Minister of Agriculture
- In office 7 June 1902 – 24 January 1905
- Preceded by: Jean Dupuy
- Succeeded by: Joseph Ruau

Personal details
- Born: 10 November 1857 Montigny-le-Roy, Haute-Marne, France
- Died: 25 October 1928 (aged 70) Rochevilliers, Haute-Marne, France

= Léon Mougeot =

French politician

Léon Paul Gabriel Mougeot (10 November 1857 – 25 October 1928) was a French politician who was under-secretary of state for Posts and Telegraphs from 1898 to 1902, and Minister of Agriculture from 1902 to 1905. He was responsible for introducing cast-iron "mougeottes", letter boxes that displayed the day and last pick-up made, and for subsidizing the use of bicycles by postmen.

==Early career==

Léon Paul Gabriel Mougeot was born on 10 November 1857 in Montigny-le-Roy, Haute-Marne, son of a notary.
He attended the lycées of Chaumont and Nancy for his secondary education, then studied law in Dijon and Paris.
At the age of 24 he became an attorney in Langres.
He gained attention in 1892 for successfully defending a notary accused of abuse of confidence.
In 1893 he was the founding president of the Horticulture and Wine growing Society of Haute-Marne.
He and Édouard Dessein (1875–1961) co-founded several agricultural mutual funds.
Mougeot was an active Freemason and belonged to the Chaumont lodge L'Étoile de la Haute-Marne.

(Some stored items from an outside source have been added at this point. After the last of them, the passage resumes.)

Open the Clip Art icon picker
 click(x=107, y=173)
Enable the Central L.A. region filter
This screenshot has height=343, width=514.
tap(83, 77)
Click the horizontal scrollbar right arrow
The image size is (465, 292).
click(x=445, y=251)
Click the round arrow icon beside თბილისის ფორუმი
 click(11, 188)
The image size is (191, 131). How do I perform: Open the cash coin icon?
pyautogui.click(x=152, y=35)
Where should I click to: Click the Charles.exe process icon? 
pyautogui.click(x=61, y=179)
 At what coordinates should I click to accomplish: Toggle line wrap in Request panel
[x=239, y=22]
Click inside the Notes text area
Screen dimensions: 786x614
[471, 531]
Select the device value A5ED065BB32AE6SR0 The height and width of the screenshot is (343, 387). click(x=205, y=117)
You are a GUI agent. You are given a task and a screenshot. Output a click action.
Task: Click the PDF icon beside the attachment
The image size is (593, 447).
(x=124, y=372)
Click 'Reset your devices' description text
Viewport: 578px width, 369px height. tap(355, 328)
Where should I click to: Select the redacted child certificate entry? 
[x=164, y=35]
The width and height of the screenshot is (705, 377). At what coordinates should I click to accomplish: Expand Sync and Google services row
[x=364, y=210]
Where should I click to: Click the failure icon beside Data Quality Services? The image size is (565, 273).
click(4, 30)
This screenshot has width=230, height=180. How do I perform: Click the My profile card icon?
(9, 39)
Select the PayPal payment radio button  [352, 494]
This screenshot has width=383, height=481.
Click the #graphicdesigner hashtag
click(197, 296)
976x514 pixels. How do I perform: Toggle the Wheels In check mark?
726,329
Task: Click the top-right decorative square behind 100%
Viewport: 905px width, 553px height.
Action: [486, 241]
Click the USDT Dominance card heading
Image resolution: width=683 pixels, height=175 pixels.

Mougeot was elected to the Langres municipal council in 1884, and was mayor from 1888 to 1898.
In 1898 he became a member of the general council of the department of Haute-Marne, and was president of the departmental assembly from 1907 to 1920.
He was one of the leaders of the Radical Party in Haute-Marne and dominated local politics, particularly during the phylloxera crisis, when he defended the winemakers and distillers.
He ran for election as a deputy in 1889 but was defeated.
In 1893 Mougeot was elected deputy for Haute-Marne.
At first he sat with the Progressive Left, of which he was secretary, then moved further left.
He was secretary of the chamber from 1896 to 1898.

==Posts and telephones==

Mougeot was under-secretary of state for Posts and Telegraphs from 5 July 1898 to 7 June 1902 in the cabinets of Henri Brisson, Charles Dupuy and Pierre Waldeck-Rousseau.
On 18 May 1899 there was a strike of postmen in Paris due to the Senate having refused to agree with a decision by the deputies to pay Parisian postmen higher rates than their rural colleagues. Rather than agree to a general pay increase, the Senators refused any pay increase at all. Mougeot arranged to requisition several hundred soldiers and national guards to distribute the mail in Paris, which caused the strike to be cancelled immediately.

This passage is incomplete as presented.